Opinion analysis: No common ground
on Mar 29, 2013 at 4:30 pm
The majority’s opinion in Comcast v. Behrend transforms a complex issue into a simple one. By doing so, the majority provokes a dissent that, among other things, tries to put the kibosh on one possible interpretation of the majority’s opinion that could be disastrous to antitrust class actions. As in Amgen Inc. v. Connecticut Retirement Plans and Trust Funds, both the majority and the dissent in Comcast show a division on the Court over whether class actions require common questions, or common answers.
Also as in Amgen, Comcast concerns the predominance requirement of Rule 23(b)(3), which permits a court to certify a class action if, among other things, issues common to the class “predominate” over issues that are unique to each class member. Previously in Comcast, the plaintiffs-respondents filed an antitrust class action alleging that the defendant-petitioner Comcast engaged in unlawful, anticompetitive conduct to monopolize the Philadelphia area. The plaintiffs-respondents advanced four theories to support their antitrust claims, but the district court only certified the class action as to one theory – that Comcast acquired a significant share of the Philadelphia area, which unlawfully deterred competitors, or “overbuilders,” from entering the market.

◆ **PROBLEM A**:
Express the records from their first line up to and including the line with "data-label: 34 is" as a Markdown table with the columns Row and Line, numbering each line and leaving out blank lines and the pictures.
The records that follow have no connection to the opinion analysis above.

◆ **Collected data**:
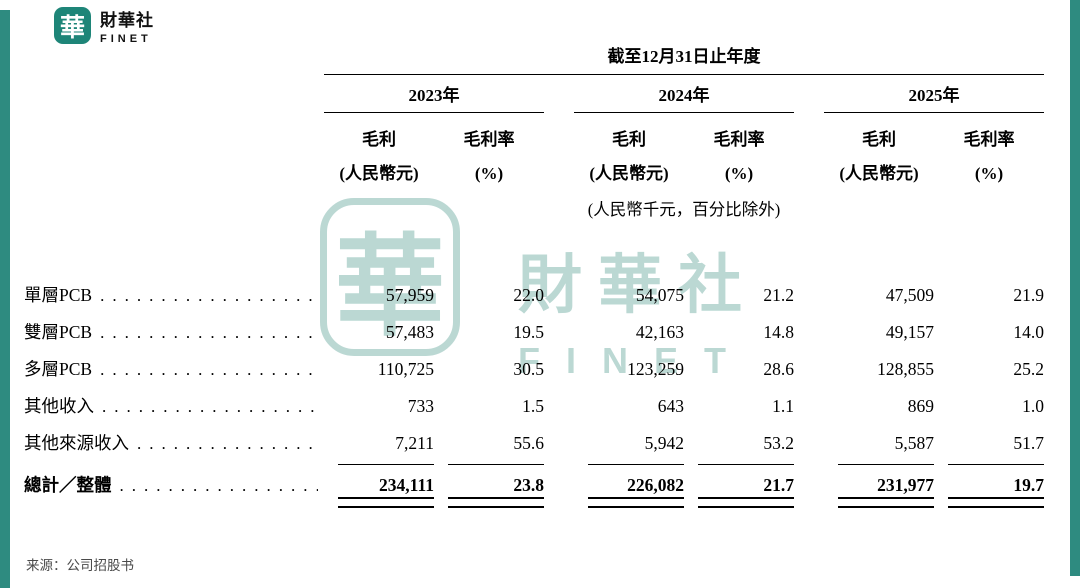 This screenshot has width=1080, height=588. What do you see at coordinates (379, 296) in the screenshot?
I see `value-cell: 57,959` at bounding box center [379, 296].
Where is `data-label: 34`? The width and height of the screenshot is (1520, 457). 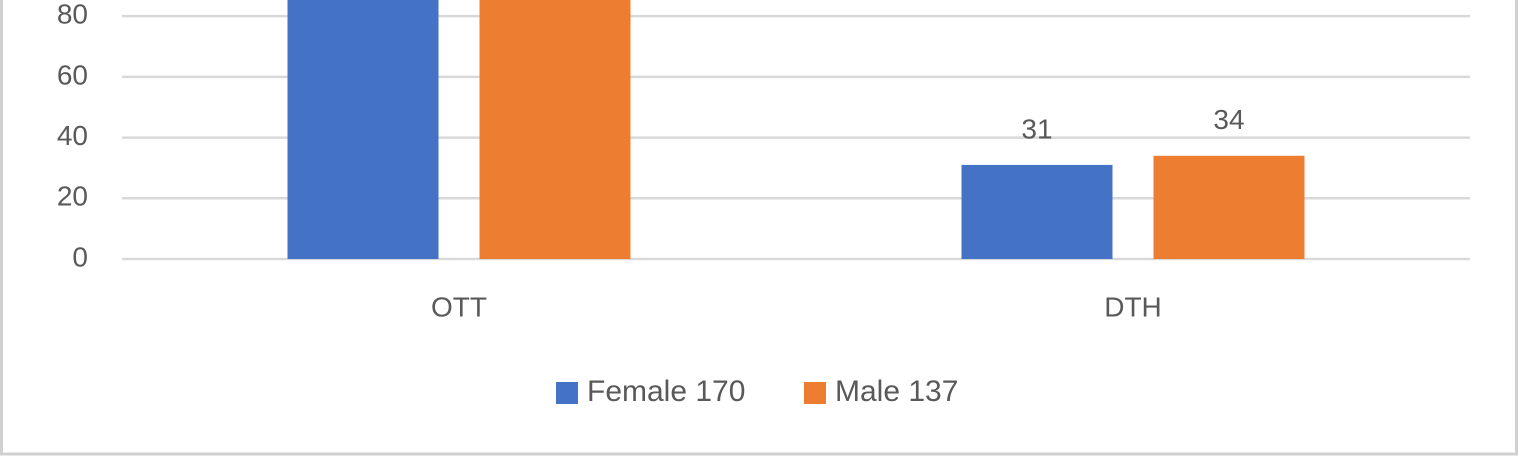
data-label: 34 is located at coordinates (1228, 120).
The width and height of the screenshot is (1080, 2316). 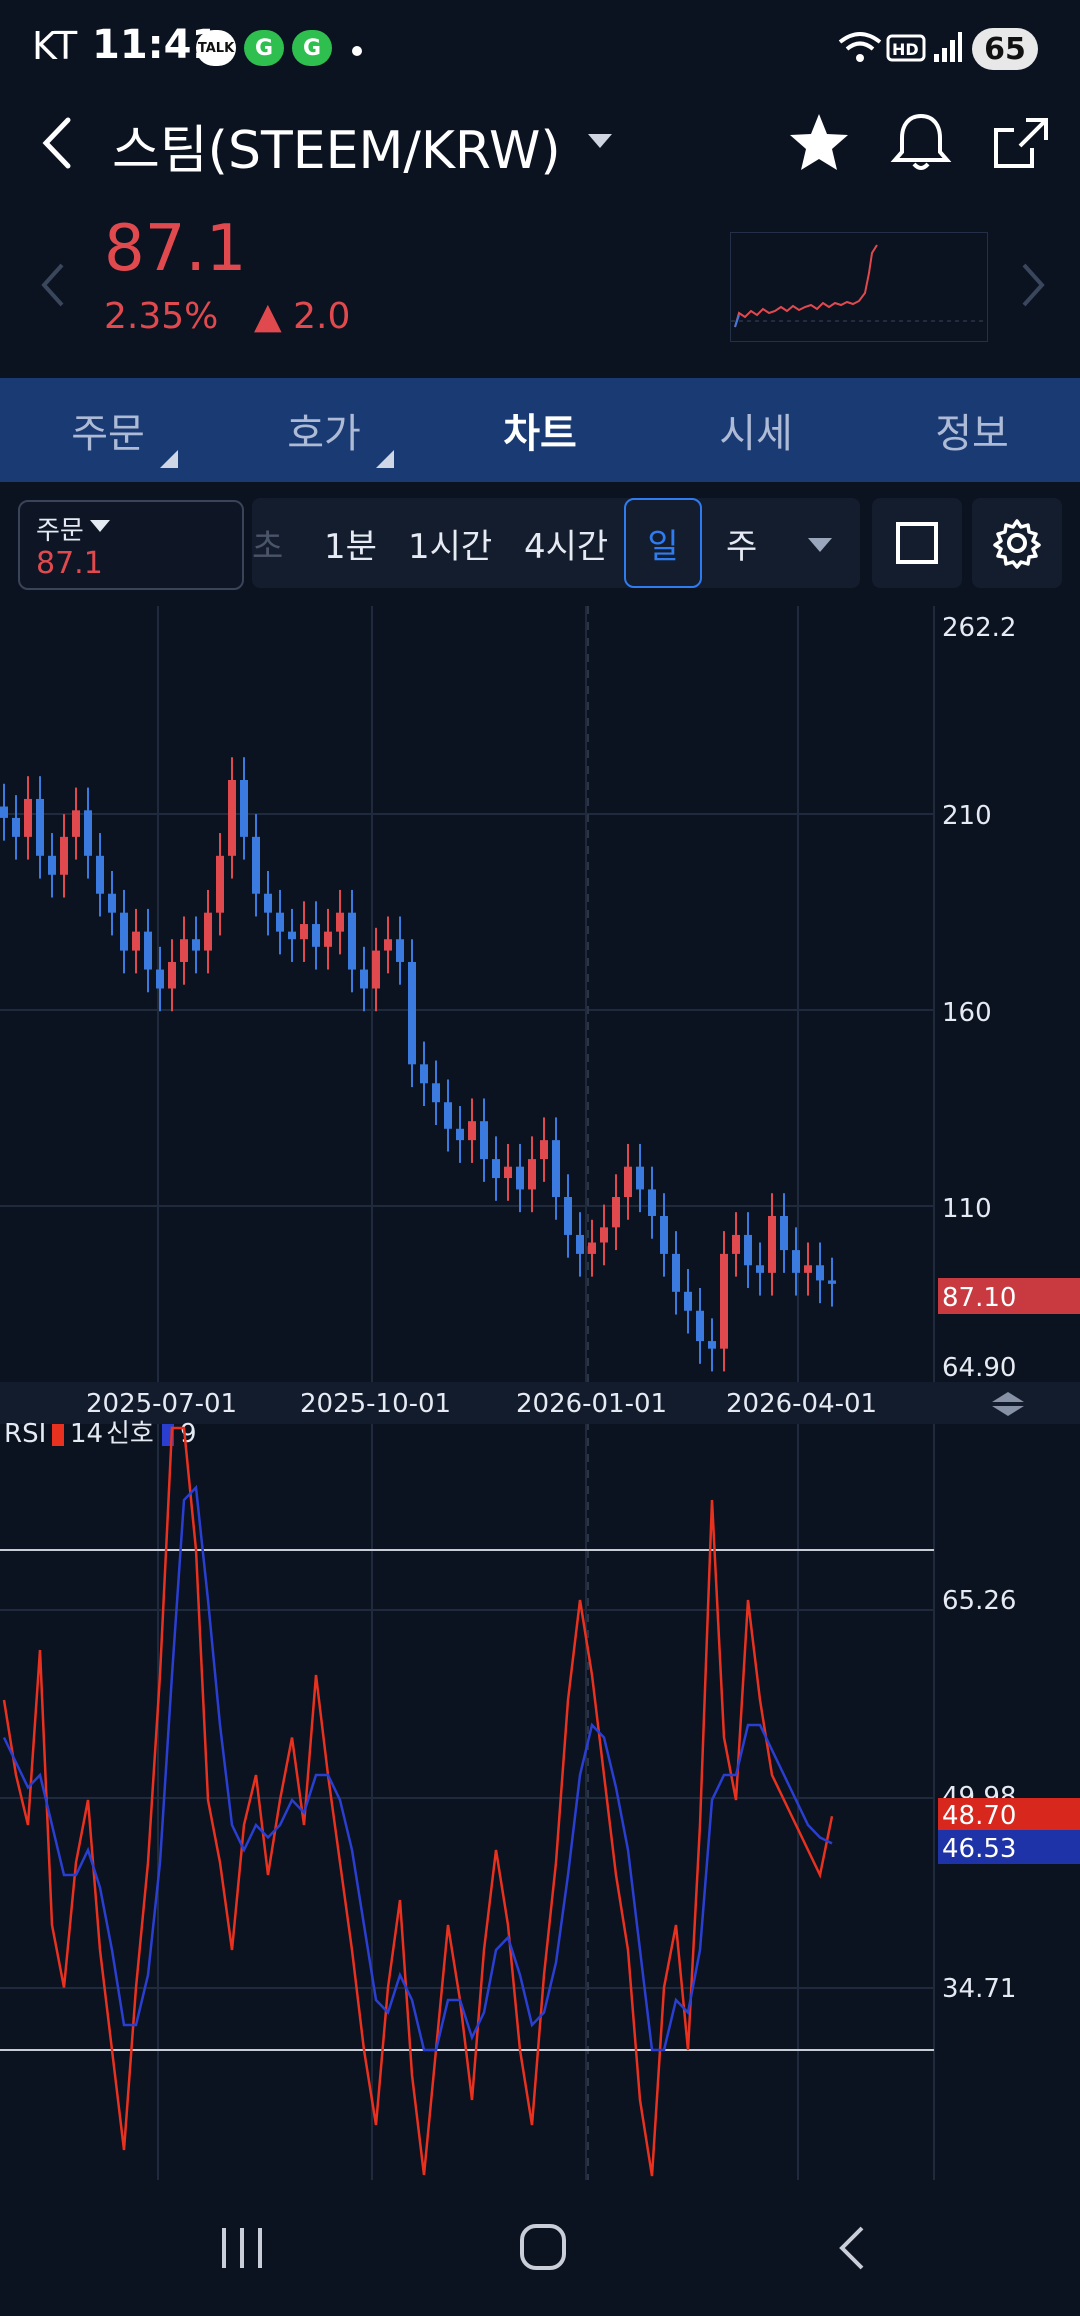 I want to click on tab-order: 주문, so click(x=108, y=430).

◆ **PROBLEM B**:
According to the opinion analysis, why does the dissent in Comcast v. Behrend try to put the kibosh on one possible interpretation of the majority's opinion?

◆ **RESPONSE A**:
| Row | Line |
|---|---|
| 1 |  This screenshot has width=1080, height=588. What do you see at coordinates (379, 296) in the screenshot? |
| 2 | I see `value-cell: 57,959` at bounding box center [379, 296]. |
| 3 | Where is `data-label: 34`? The width and height of the screenshot is (1520, 457).  |
| 4 | data-label: 34 is located at coordinates (1228, 120). |

◆ **RESPONSE B**:
The dissent tries to rule out that interpretation because it could be disastrous to antitrust class actions.